Desde os primórdios da chamada “ciência moderna”, em fins do século XVI, muitas são as discussões em torno da relação entre meios e fins. Afinal, ao longo das quatro etapas do processo de investigação científica – observação, interpretação, análise e conclusão –, uma série de demandas práticas e teóricas leva os pesquisadores à necessária auto-reflexão em torno de suas “metas” – sempre provocadoras de questionamentos éticos e/ou metodológicos.
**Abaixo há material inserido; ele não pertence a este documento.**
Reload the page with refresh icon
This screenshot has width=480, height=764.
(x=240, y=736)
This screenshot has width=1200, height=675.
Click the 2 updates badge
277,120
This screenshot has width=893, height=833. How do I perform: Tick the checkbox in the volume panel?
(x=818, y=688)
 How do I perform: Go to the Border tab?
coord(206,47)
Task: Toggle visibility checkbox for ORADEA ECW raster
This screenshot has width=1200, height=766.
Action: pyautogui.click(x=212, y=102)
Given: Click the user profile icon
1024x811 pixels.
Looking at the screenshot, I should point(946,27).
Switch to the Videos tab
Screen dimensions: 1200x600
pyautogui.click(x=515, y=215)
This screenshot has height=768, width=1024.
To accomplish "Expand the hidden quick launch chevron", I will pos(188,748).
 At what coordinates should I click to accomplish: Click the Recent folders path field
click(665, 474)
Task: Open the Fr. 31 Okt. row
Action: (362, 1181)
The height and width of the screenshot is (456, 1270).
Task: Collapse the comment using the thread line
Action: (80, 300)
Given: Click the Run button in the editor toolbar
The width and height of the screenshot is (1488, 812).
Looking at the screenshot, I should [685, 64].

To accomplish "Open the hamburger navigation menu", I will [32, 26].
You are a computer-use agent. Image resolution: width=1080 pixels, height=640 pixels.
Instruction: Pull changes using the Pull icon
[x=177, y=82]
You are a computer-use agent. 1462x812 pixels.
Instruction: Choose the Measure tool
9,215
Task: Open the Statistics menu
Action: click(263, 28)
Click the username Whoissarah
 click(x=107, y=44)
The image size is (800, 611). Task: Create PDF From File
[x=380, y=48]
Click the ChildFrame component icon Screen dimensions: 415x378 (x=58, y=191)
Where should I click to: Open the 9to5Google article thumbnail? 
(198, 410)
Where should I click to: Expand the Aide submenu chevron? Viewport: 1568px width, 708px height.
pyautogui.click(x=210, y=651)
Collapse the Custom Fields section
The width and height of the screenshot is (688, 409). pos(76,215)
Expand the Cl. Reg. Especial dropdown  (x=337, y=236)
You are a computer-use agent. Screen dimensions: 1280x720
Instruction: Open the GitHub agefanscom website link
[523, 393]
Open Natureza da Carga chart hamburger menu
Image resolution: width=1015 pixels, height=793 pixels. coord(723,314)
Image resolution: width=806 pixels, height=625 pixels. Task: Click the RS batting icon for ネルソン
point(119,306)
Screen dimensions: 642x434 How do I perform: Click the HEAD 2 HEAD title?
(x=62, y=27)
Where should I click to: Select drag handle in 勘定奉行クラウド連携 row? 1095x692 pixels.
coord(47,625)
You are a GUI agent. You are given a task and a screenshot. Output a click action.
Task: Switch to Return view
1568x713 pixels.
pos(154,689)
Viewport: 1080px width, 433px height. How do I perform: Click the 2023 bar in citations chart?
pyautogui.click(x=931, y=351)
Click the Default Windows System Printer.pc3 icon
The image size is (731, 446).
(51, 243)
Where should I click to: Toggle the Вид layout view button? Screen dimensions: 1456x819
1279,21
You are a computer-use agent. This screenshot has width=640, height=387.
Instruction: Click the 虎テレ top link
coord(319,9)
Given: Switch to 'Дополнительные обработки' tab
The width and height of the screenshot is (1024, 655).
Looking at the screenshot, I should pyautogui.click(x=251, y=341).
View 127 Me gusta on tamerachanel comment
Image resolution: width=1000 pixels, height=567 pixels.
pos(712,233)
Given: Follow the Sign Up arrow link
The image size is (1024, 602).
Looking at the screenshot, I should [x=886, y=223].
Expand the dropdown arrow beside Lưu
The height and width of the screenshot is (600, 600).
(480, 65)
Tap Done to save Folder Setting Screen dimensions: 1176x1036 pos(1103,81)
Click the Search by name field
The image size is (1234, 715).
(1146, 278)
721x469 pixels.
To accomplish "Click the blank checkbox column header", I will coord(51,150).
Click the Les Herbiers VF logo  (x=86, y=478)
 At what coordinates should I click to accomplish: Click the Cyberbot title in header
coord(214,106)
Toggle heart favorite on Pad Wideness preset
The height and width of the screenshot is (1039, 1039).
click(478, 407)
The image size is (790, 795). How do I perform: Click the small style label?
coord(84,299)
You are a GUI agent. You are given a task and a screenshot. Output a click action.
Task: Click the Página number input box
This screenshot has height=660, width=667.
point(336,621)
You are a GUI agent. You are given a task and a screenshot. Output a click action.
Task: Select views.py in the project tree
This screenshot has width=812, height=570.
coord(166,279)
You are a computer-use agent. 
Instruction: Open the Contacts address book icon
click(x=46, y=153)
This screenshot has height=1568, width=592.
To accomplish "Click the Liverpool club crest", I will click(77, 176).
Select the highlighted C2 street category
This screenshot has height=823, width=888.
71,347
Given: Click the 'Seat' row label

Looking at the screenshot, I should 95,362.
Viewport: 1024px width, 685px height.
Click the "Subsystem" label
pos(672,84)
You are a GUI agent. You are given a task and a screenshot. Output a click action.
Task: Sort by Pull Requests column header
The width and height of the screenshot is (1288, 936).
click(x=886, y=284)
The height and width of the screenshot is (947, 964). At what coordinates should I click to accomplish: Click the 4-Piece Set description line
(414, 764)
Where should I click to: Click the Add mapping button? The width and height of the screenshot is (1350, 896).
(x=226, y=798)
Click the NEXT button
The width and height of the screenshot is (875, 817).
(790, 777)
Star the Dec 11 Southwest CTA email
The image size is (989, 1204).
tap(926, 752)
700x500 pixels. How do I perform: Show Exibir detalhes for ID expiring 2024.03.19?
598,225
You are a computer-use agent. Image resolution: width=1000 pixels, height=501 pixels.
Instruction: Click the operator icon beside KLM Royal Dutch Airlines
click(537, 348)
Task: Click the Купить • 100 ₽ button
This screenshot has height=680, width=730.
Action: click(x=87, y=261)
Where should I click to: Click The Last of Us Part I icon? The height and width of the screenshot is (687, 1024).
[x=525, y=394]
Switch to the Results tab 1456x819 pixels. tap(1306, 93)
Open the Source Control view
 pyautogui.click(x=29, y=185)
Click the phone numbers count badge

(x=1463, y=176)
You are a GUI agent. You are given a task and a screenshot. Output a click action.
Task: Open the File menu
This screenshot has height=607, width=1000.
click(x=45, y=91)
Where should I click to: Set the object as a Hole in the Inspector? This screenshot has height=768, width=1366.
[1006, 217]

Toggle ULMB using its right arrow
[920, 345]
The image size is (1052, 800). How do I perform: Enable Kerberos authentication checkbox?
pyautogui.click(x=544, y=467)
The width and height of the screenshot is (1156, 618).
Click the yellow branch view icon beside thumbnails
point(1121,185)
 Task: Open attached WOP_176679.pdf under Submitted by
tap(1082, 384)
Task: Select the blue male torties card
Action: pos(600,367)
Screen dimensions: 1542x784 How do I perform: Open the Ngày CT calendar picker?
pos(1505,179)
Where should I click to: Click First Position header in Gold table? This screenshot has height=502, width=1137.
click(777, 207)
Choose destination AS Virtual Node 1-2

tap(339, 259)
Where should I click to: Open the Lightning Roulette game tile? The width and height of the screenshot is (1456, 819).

Pensemos, por exemplo, nas cruéis e bizarras experiências realizadas pelos nazistas com inúmeros prisioneiros judeus: neste recém-nascido século XXI, seria “correto” recorrer aos resultados de tais experimentos, cujos métodos e princípios eram desumanos, em busca de respostas para dúvidas contemporâneas? O que dizer, de outro modo, do constante uso de animais em pesquisas ligadas às mais diversas áreas do conhecimento? Ratinhos, macacos e outras espécies propícias à investigação científica deveriam realmente se sacrificar em benefício da preservação da humanidade ou da própria natureza?
Saiba o leitor que vasta é a bibliografia dedicada à complexa articulação, na ciência, entre – digamos –, “o(s) alvo(s) e a(s) seta(s)”. Neste comentário, contudo, sem a pretensão de rever tal amplo pensamento acerca do tema, o que se pretende é o mero relato da peculiar – e elucidativa – história do garoto George Ashman, morador da cidade de Radstock, na Inglaterra, que, aos quatro anos, passou por inovador tratamento médico para retirada de uma mancha na testa (na verdade, um hemangioma, caroço benigno provocado pelo crescimento anormal de tecidos de vasos sanguíneos).
Categoricamente focados no objeto principal de sua ação – a exclusão da avermelhada marca no rosto do menino –, os médicos envolvidos no caso seguiram confiantes, à revelia de possíveis obstáculos “no meio do caminho”, com os inusitados procedimentos técnicos “tramados” para a situação. Acredite o leitor que, nas extremidades da testinha de Ashman, foram instalados dois suportes de tecido especial, no formato de chifres, com o intuito de esticar a pele, que, posteriormente, seria cortada.
Em outras palavras, para que se compreenda ainda melhor o procedimento realizado: sob a pele da testa de Ashman, os profissionais responsáveis pelo tratamento puseram dois expansores, inflados, em seguida, com fluidos naturais. Feito isso, após quatro meses, os cirurgiões plásticos envolvidos na história – e ligados ao Great Ormond Street Hospital – cortariam o excesso de pele para, automaticamente, eliminar a área coberta pela mancha.
Tal proposta de intervenção cirúrgica transformou-se em realidade após a autorização da mãe do garotinho, que, mais temerosa com a possibilidade de o filho sofrer gozações em função do hemangioma, não pensou duas vezes. Isso quer dizer que, ao longo de nada menos do que 16 semanas – tempo necessário ao esticamento da pele –, o pequeno George Ashman viu-se obrigado a exibir, nas ruas, na escola e em outros tantos ambientes de convívio social, seus dois curiosíssimos “chifrinhos”.
O bom é saber que, ao modo das mais leves produções hollywoodianas, o final da história acabou por se revelar completamente feliz. Hoje com 5 anos, George Ashman exibe a todos sua testa lisinha, sem “chifrinhos” ou quaisquer vestígios da avermelhada marca de nascença.
Diante de tal curiosa relação entre objetivos e métodos, o que nos resta é perguntar, ao caríssimo leitor, o que há muito se perguntam os pesquisadores: os fins justificariam os meios?